As Marias em Movimento são parte orgânica do MNPR e desnudam sobre as raízes das desigualdades sociais. Através da organização coletiva discute a violência de gênero, racial e sexual nas ruas, a falta de moradia, água potável, acesso ao trabalho, do cuidado dos filhos, mas também acolhem, cuidam e lutam contra os processos que as tornam vulneráveis por não disporem de políticas públicas que atendam as suas necessidades e de sua coletividade.
Considerações finais
As lutas das mulheres negras ao longo da história e na contemporaneidade são representativas do papel decisivo que tais mulheres vêm desempenhando contra as hierarquias estruturadas pelo racismo patriarcal heteronormativo.
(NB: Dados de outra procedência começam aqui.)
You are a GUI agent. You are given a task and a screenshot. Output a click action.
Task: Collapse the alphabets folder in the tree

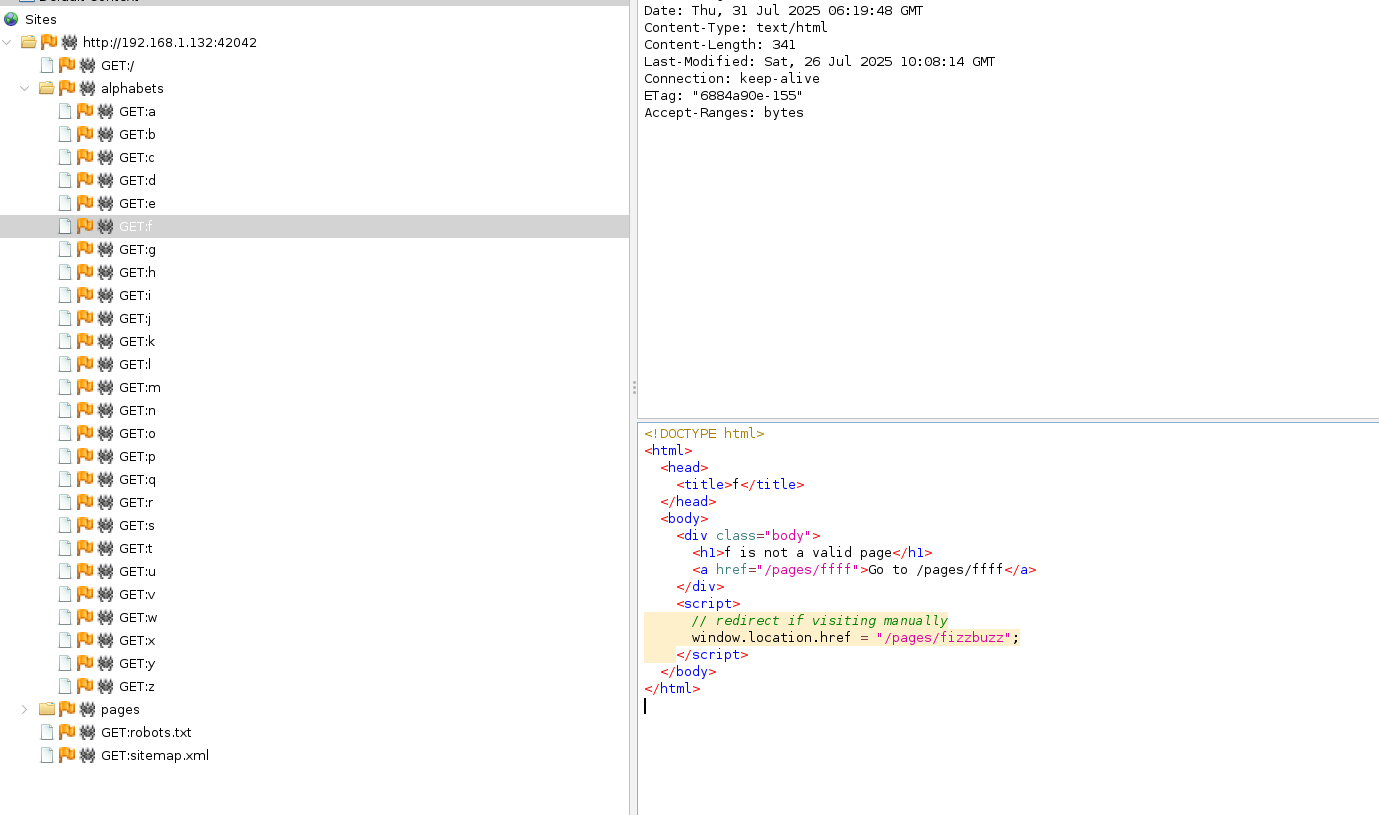pyautogui.click(x=25, y=88)
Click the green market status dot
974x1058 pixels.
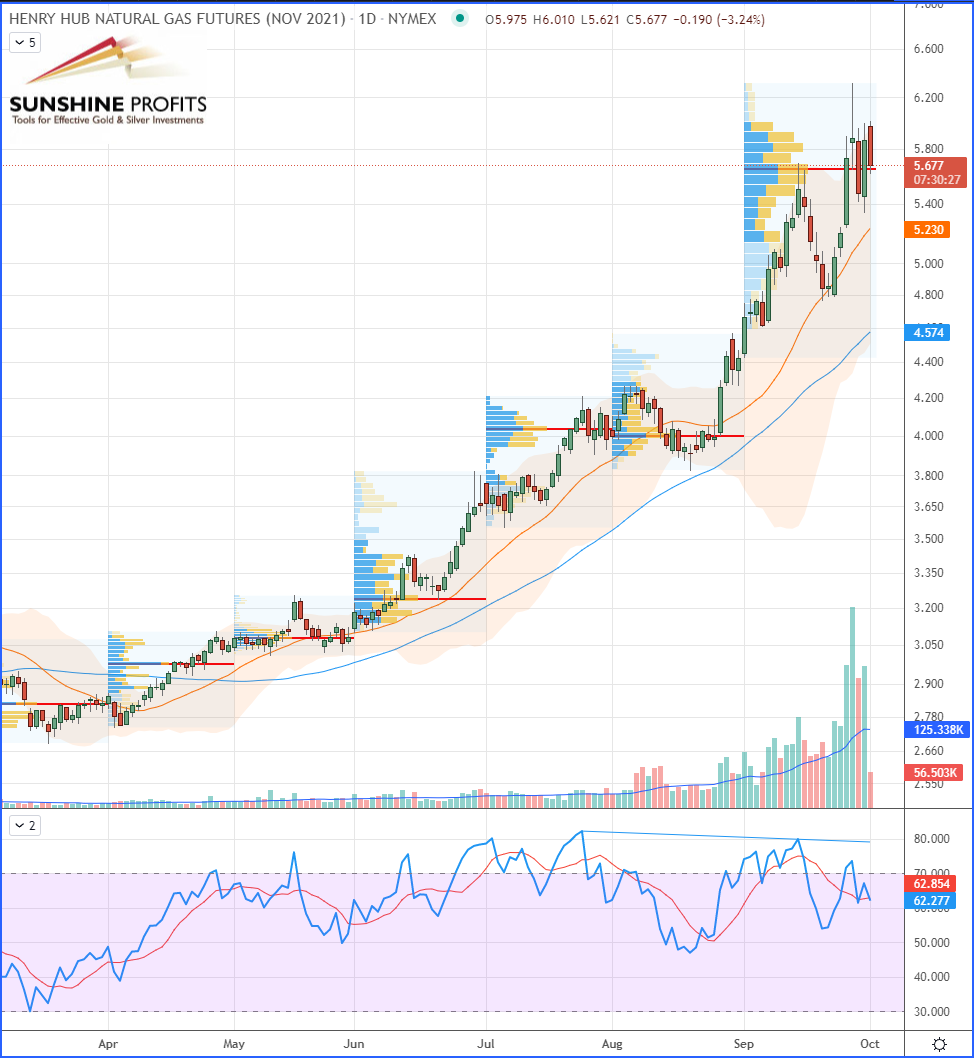tap(460, 19)
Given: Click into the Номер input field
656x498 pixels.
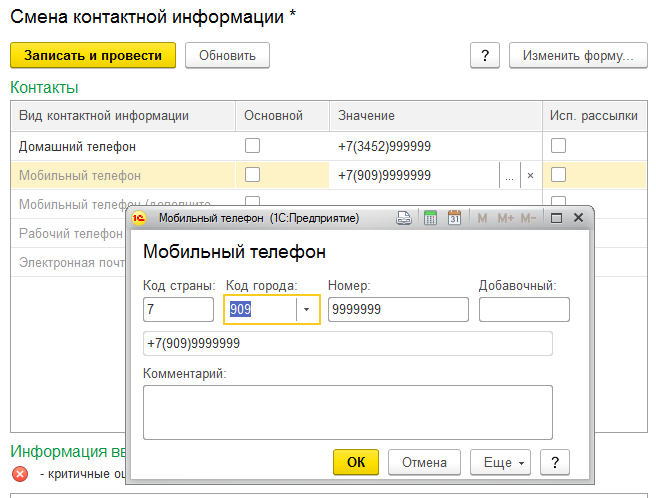Looking at the screenshot, I should tap(398, 310).
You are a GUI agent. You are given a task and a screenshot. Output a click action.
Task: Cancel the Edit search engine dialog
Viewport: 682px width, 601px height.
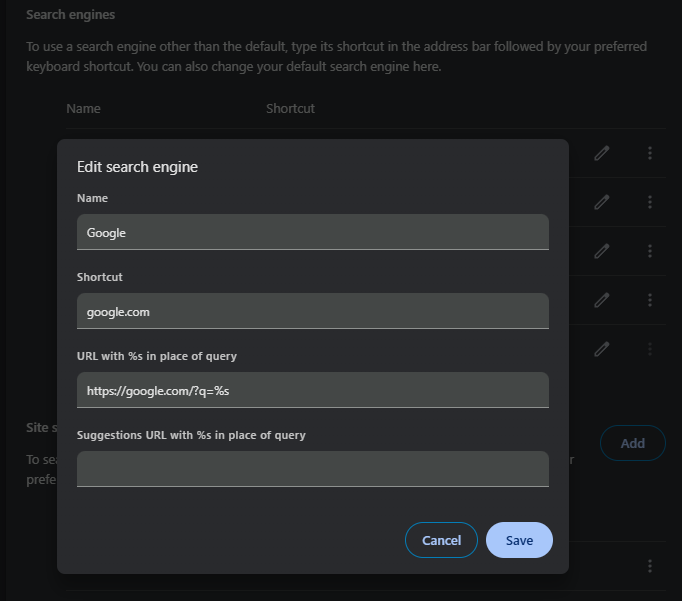[441, 540]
As condições adversas de sobrevivência sempre exigiram dessas mulheres a invenção de diferentes formas de organização e atuação política tendo em vista os marcadores da racialidade, do gênero e da classe.
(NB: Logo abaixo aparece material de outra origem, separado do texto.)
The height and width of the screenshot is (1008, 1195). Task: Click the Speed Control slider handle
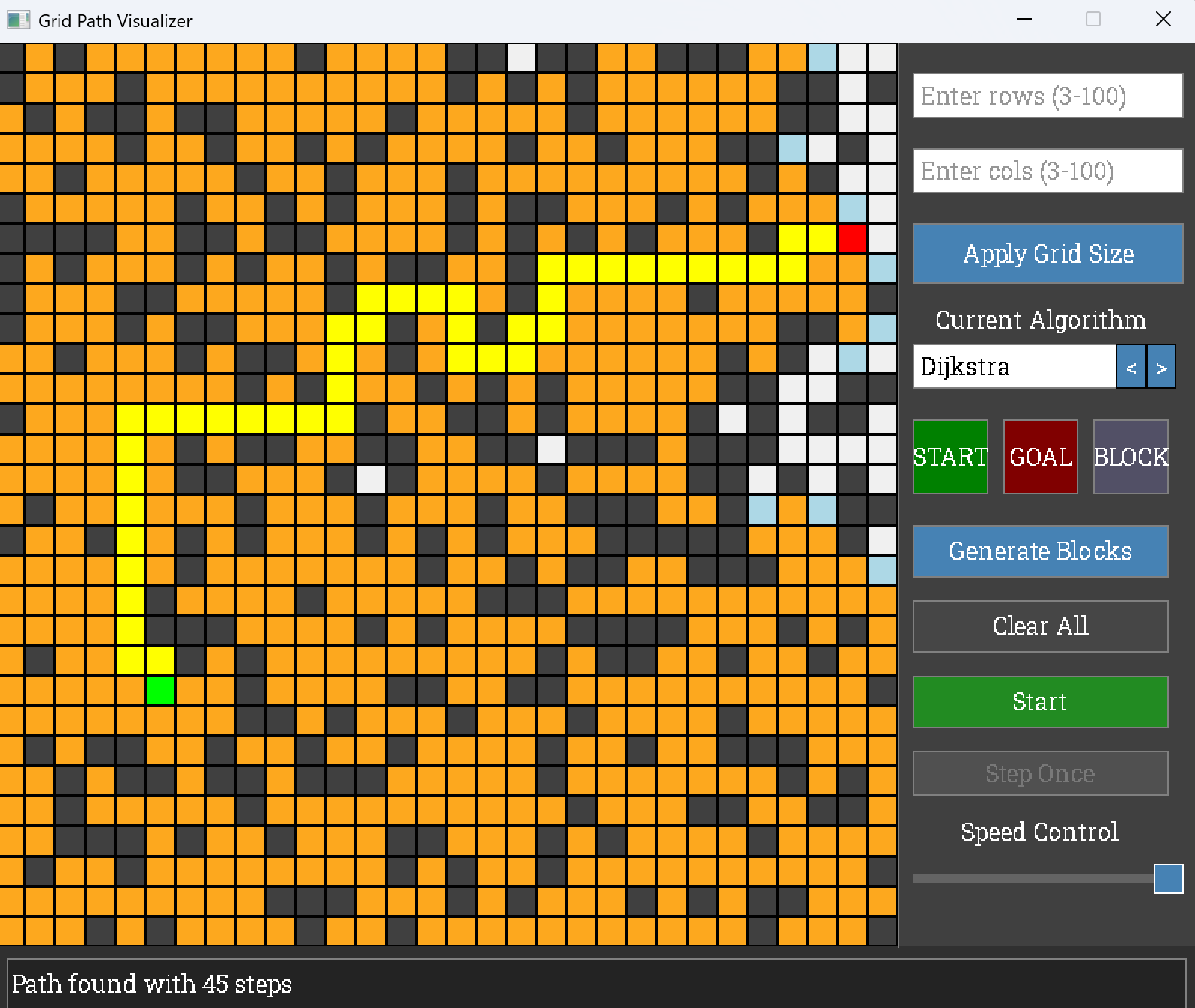pyautogui.click(x=1168, y=879)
O Coletivo de Mulheres Mãe Marieta e o Marias em Movimento são exemplos de grupos organizados de mulheres em diferentes contextos e realidades. O primeiro grupo é integrado por mulheres, em sua maioria negras e interioranas, muitas das quais moradoras de comunidades rurais. O segundo é formado por mulheres negras, em situação de rua, expostas a vulnerabilidades e violências extremadas, o que torna esta organização ainda mais desafiadora.
A análise interseccional possibilita olhar para esses fatores reconhecendo a diferença dentro da diferença, admitindo que, como mulheres negras caminhamos por avenidas semelhantes considerando os eixos raça, gênero, sexualidade e classe, mas podemos ser vitimizadas por fatores adicionais que marcam outros pertencimentos individuais e coletivos.
A organização política do Coletivo de Mulheres Mãe Marieta e do Marias em Movimento evidencia processos de resistência e aquilombamento construídos a partir da inspiração nos Movimentos de Mulheres Negras no Brasil. Nestes grupos confrontamos modelos hegemônicos e imagens de controle e articulamos discussão e prática numa perspectiva antirracista e feminista que se fortalece no trabalho coletivo e colaborativo entre mulheres.
Ao escreviver sobre a organização das mulheres negras em Iraquara e Salvador, compreendemos como estas formas organizativas se configuram como espaços de construção de ações estratégicas de luta pela superação das condições de desigualdade para que possamos experimentar melhores oportunidades em todos os aspectos da vida social, pessoal e profissional. Através de tais grupos nos afirmamos em nossas singularidades, reafirmamos nossa potência ancestral e participamos de ações e movimentos coletivos que buscam desestabilizar estruturas racistas e patriarcais para protagonizar a luta pelo nosso direito de ser e estar no mundo.